Une analyse par séquençage génomique a révélé que toutes ces souches XDR françaises appartenaient à une même lignée évolutive devenue résistante à un antibiotique clé, la ciprofloxacine, vers 2007 en Asie du Sud. Puis, ces souches ont acquis dans plusieurs régions géographiques du monde, dont la France, une résistance aux autres antibiotiques de première ligne.
Des études complémentaires sont nécessaires pour décrire de manière plus détaillée les caractéristiques cliniques des infections impliquant ces souches XDR de S. sonnei, notamment pour déterminer s'il existe un portage asymptomatique ou des risques de co-infection avec d'autres pathogènes, et pour confirmer la stratégie thérapeutique.
En cas d'infection par une souche XDR, les chercheurs proposent s'il le faut une antibiothérapie, du pivmécillinam ou de la fosfomycine par voie orale et donc pour les cas sévères, des carbapénèmes (ou de la colistine en cas d'allergie aux bêta-lactamines) pendant trois à cinq jours, suivis par une antibiothérapie orale à doses progressivement décroissantes.

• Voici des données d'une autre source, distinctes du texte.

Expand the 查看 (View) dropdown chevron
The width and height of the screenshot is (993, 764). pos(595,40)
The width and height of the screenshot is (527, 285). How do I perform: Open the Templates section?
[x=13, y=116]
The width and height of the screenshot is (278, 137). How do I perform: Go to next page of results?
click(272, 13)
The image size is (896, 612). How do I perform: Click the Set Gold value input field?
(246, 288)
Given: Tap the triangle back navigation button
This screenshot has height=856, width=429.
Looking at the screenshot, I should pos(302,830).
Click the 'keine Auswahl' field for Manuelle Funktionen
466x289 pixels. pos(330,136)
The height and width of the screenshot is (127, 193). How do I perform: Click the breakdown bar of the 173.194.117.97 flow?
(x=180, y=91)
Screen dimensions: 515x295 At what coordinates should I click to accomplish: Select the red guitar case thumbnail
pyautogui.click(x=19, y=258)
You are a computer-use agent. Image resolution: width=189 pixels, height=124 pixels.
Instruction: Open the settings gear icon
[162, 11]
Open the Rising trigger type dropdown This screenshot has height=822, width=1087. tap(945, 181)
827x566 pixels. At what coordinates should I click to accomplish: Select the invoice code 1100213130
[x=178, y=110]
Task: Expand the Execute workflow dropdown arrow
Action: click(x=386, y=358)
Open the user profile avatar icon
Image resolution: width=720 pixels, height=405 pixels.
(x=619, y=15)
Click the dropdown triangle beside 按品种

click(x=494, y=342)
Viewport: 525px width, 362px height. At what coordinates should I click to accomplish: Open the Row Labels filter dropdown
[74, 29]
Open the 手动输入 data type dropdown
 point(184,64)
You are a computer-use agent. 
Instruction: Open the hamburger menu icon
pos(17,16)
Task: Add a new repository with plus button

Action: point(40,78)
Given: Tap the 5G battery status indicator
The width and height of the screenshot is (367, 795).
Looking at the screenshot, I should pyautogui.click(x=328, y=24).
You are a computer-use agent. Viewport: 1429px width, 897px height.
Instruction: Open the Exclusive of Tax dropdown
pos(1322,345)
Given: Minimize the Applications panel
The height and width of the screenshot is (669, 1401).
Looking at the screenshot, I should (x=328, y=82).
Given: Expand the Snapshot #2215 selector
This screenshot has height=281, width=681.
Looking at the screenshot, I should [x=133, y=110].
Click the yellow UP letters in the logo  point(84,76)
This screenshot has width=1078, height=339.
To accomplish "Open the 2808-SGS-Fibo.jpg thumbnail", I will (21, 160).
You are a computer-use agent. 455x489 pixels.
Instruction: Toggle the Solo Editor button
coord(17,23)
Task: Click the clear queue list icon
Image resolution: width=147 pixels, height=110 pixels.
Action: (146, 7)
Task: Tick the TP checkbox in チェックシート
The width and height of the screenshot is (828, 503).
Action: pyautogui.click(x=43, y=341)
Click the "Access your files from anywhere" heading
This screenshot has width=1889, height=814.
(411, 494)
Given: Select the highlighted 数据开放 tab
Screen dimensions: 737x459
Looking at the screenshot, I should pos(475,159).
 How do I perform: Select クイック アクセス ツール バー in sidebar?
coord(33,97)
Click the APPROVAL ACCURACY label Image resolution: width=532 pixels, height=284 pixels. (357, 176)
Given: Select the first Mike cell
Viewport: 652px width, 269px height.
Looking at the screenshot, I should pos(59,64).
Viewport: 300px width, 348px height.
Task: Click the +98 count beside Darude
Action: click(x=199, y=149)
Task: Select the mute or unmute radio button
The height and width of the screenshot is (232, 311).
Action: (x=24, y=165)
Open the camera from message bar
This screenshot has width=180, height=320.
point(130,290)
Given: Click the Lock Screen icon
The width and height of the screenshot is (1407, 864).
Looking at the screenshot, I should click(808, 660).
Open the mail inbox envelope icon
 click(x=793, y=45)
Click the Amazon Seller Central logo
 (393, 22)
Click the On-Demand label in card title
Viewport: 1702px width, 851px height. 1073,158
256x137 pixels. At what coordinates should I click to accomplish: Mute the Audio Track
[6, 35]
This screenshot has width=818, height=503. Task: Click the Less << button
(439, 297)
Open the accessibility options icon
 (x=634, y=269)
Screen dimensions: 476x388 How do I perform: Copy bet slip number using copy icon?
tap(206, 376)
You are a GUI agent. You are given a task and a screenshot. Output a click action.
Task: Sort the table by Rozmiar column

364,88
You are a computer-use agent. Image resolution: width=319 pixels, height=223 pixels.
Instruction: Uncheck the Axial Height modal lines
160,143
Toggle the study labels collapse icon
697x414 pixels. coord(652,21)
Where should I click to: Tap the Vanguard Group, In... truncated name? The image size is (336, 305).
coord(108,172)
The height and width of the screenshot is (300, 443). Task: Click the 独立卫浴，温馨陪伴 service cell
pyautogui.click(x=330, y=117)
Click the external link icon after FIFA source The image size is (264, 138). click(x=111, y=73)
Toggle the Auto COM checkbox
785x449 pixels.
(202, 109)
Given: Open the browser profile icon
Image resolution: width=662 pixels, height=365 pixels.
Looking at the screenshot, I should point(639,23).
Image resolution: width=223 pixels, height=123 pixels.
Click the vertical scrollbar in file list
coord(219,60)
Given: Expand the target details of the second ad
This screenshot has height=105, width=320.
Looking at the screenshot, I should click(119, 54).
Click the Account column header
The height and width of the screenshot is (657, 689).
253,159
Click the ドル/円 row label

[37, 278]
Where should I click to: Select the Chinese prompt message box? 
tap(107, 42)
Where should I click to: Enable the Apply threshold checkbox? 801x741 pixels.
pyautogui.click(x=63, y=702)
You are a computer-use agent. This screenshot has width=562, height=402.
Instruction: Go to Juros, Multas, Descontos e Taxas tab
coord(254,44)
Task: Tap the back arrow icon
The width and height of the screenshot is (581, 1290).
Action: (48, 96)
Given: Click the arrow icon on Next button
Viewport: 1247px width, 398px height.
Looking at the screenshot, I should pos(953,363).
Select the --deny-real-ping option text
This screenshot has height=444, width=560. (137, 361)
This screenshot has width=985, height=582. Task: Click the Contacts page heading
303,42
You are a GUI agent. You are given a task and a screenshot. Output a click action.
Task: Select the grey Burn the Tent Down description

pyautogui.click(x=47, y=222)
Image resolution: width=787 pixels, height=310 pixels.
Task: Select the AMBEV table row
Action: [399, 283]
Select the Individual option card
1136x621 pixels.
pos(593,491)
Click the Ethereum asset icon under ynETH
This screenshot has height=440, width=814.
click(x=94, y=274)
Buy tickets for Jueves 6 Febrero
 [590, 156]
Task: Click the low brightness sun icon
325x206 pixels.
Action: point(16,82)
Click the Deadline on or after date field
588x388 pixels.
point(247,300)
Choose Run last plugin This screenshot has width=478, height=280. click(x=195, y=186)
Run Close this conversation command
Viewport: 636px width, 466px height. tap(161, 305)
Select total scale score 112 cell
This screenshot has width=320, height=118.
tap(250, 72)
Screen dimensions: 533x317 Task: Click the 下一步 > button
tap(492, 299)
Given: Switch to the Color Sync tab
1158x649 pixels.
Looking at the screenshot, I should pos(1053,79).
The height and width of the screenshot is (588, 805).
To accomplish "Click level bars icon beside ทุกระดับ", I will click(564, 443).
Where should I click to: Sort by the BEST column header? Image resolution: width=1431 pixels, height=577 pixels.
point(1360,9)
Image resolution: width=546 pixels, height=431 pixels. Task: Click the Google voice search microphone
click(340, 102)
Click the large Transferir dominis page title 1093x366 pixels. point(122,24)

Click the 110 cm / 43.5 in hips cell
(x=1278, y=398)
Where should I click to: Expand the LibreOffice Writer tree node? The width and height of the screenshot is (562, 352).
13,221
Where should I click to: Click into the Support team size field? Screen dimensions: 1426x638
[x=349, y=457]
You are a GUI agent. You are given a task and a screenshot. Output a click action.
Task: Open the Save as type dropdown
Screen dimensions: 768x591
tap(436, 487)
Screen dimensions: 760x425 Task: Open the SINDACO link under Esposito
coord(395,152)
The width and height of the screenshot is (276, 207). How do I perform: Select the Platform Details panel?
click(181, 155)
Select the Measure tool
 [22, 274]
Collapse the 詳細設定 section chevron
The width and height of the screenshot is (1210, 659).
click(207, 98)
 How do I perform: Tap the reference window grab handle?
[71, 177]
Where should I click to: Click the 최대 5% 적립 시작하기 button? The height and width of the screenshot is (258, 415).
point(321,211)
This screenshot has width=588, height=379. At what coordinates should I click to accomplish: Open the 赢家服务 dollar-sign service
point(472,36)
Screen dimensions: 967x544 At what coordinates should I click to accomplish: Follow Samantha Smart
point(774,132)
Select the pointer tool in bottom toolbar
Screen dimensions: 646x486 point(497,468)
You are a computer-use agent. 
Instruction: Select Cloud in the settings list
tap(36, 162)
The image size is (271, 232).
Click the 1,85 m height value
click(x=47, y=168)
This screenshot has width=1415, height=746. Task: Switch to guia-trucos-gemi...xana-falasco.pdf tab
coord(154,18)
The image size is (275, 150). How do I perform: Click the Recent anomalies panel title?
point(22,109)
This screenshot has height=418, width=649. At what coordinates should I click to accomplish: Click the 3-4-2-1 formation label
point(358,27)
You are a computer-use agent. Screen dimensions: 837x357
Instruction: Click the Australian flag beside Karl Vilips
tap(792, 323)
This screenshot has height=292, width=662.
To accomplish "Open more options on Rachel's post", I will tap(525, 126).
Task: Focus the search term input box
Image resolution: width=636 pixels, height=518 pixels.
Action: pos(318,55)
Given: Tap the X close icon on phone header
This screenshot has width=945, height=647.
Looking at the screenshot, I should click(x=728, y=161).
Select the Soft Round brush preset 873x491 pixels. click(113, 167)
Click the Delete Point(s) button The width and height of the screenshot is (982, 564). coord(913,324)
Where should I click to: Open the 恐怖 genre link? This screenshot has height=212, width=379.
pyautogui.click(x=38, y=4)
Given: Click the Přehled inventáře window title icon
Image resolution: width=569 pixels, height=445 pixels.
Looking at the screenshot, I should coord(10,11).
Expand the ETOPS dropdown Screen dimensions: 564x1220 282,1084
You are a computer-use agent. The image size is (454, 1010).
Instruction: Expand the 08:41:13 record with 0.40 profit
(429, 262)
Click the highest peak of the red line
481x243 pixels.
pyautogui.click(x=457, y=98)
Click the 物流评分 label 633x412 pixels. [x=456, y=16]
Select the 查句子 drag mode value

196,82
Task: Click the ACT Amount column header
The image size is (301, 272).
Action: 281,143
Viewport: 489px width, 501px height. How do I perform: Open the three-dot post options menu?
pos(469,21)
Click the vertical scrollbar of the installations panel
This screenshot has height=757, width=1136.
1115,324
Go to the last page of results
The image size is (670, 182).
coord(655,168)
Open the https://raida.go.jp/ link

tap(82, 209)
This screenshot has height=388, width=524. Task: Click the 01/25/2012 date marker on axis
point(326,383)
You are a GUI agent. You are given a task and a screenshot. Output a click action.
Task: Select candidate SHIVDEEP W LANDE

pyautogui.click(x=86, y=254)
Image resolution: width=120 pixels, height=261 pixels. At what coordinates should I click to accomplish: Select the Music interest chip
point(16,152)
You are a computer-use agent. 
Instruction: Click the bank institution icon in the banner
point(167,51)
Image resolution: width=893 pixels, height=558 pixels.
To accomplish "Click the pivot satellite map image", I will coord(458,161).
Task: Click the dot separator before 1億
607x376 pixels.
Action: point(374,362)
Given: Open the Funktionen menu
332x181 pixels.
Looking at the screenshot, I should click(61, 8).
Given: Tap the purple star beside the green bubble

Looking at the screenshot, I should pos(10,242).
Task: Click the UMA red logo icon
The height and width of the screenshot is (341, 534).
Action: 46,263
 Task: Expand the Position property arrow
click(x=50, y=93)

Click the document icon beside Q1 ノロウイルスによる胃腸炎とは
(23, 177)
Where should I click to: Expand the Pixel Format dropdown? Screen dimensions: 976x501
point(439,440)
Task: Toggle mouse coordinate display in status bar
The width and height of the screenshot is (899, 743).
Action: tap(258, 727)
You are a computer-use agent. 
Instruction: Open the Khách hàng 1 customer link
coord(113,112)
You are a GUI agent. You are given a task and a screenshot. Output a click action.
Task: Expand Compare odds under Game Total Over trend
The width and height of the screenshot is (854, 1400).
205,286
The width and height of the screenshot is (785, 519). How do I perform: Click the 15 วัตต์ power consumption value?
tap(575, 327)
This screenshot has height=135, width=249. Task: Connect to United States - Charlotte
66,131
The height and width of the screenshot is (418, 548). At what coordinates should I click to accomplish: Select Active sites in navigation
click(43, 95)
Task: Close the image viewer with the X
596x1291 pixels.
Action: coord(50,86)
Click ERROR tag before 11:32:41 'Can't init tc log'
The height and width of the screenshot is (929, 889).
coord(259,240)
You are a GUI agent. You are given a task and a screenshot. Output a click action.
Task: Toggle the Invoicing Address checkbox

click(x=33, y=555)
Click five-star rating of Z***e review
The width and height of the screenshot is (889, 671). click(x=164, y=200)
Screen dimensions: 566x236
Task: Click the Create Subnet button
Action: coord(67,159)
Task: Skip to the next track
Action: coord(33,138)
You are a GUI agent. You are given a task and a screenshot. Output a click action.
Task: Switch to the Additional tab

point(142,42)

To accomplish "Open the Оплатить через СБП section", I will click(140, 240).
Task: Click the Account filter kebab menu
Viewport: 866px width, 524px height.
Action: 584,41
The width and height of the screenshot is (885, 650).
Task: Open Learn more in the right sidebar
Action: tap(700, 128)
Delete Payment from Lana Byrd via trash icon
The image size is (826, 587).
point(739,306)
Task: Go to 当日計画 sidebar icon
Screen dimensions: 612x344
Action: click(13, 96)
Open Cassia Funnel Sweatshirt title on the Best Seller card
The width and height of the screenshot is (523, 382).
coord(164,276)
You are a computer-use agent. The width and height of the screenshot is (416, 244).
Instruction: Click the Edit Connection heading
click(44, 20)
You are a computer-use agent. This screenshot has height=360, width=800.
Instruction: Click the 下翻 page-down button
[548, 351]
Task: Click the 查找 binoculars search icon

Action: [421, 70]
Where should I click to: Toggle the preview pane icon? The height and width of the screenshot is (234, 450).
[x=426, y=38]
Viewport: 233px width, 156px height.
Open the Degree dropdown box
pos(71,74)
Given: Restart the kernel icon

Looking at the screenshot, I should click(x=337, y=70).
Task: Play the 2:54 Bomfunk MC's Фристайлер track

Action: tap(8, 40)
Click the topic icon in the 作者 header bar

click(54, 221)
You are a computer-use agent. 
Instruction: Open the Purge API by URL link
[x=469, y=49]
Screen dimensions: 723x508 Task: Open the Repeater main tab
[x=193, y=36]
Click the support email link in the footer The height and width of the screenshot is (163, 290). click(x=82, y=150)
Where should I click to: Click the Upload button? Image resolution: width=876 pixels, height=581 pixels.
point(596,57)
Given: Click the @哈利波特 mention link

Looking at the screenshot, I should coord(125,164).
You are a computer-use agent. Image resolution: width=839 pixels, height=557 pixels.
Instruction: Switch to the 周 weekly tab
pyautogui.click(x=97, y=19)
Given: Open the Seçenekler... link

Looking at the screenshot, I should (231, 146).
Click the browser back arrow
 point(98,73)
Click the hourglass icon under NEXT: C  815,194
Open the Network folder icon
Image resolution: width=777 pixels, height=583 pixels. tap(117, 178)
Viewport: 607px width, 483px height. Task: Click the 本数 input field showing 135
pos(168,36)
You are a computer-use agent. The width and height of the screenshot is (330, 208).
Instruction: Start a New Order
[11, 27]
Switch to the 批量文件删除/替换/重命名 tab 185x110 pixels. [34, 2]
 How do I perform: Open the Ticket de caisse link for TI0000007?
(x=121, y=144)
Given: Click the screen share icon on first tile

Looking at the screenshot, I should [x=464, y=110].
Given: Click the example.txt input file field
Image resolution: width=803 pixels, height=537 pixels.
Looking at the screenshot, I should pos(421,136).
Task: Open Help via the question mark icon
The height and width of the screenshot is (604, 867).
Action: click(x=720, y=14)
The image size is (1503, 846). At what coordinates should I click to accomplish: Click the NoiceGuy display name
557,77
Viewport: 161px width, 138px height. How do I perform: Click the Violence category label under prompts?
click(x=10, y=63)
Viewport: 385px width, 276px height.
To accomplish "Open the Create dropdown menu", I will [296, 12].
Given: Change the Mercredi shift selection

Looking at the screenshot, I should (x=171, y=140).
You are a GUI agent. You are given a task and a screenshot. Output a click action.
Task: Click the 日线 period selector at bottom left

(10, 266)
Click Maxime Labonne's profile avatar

Les cliniciens et les laboratoires dans le cadre des consultations pour infections sexuellement transmissibles (IST) devraient en outre pratiquer systématiquement un antibiogramme en cas d'isolement d'une bactérie Shigella pour une meilleure prise en charge des patients infectés par ces souches hautement résistantes, ajoute l'Institut Pasteur.